I know that one solution would be that user requests auth token on my server and uses it to authenticate on Firebase and that would make it possible to write rule which prevents reads and writes. However, I'm trying to avoid user connecting to my server so this solution is not first option.
This is in a way session based scenario which is not available in Firebase but I have
some ideas that could solve this kind of problem - if implemented before session management:
maybe letting admin write into /.info/ location which is observed by client for every change and can be read only by active connection - if I understood correctly how .info works
maybe creating .temp location for that purpose
maybe letting admin and connected client could have more access to connection information which would contain some connection unique id, that can be used to create location with that name and use it inside rule to prevent reading and listing to other users
Thanks
This seems like a classic XY problem (i.e. trying to solve the attempted solution instead of the actual problem).

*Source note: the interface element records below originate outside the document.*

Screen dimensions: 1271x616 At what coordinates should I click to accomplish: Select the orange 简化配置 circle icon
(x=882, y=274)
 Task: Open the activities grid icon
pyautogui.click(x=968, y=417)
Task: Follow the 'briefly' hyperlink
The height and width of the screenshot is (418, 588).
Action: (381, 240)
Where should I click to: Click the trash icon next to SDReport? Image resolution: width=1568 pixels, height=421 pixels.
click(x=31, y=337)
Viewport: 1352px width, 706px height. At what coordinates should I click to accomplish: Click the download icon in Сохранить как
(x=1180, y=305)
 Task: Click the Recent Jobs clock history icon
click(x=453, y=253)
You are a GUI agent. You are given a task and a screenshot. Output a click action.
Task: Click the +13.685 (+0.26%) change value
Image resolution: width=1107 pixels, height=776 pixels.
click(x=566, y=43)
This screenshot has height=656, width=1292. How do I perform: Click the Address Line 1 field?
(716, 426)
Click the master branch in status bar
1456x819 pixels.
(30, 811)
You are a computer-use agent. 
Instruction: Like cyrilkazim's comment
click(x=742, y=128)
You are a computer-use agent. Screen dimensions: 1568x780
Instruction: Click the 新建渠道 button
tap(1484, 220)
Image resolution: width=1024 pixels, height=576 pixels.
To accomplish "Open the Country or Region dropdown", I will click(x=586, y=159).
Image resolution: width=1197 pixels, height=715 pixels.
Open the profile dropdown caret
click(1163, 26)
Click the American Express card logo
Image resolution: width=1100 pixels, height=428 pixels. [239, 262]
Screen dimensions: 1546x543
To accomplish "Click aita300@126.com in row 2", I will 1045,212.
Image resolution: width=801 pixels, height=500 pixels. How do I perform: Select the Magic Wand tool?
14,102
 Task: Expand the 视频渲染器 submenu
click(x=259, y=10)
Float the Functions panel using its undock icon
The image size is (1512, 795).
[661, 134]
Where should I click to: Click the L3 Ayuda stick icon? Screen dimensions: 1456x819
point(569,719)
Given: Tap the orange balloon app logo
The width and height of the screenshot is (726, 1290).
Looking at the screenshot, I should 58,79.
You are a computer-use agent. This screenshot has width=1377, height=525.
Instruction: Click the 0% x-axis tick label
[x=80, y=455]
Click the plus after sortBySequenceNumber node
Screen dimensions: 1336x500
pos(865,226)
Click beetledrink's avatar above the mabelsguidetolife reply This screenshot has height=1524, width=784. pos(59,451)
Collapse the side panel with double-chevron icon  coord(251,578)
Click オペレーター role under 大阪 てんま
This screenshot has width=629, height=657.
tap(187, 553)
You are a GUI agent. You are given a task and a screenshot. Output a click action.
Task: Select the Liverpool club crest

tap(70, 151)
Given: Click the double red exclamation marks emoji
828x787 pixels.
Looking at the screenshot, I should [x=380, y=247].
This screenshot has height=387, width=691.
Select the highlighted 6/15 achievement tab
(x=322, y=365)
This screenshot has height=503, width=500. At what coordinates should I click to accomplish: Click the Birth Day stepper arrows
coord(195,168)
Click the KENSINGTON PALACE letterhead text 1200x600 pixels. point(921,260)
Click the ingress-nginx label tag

If I understand your constraints correctly, the underlying issue is that you do not wish to have direct connections to your server. This is currently the model we're using with Firebase and I can think of two simple patterns to accomplish this.
1) Store the data in an non-guessable path
Create a UUID or GID or, assuming we're not talking bank level security here, just a plain Firebase ID ( firebaseRef.push().name() ). Then have the server and client communicate via this path.
This avoids the need for security rules since the URLs are unguessable, or close enough to it, in the case of the Firebase ID, for normal uses.
Client example:
var fb = new Firebase(MY_INSTANCE_URL+'/connect');
var uniquePath = fb.push();
var myId = uniquePath.name();
// send a message to the server
uniquePath.push('hello world');
From the server, simply monitor connect, each one that connects is a new client:
var fb = new Firebase(MY_INSTANCE_URL+'/connect');
fb.on('child_added', newClientConnected);
function newClientConnected(snapshot) {
snapshot.ref().on('child_added', function(ss) {
// when the client sends me a message, log it and then return "goodbye"
console.log('new message', ss.val());
ss.ref().set('goodbye');
});
};
In your security rules:
{
"rules": {
// read/write are false by default
"connect": {
// contents cannot be listed, no way to find out ids other than guessing
"$client": {
".read": true,
".write": true
}
}
}
}
2) Use Firebase authentication
Instead of expending so much effort to avoid authentication, just use a third party service, like Firebase's built-in auth, or Singly (which supports Firebase). This is the best of both worlds, and the model I use for most cases.
Your client can authenticate directly with one of these services, never touching your server, and then authenticate to Firebase with the token, allowing security rules to take effect.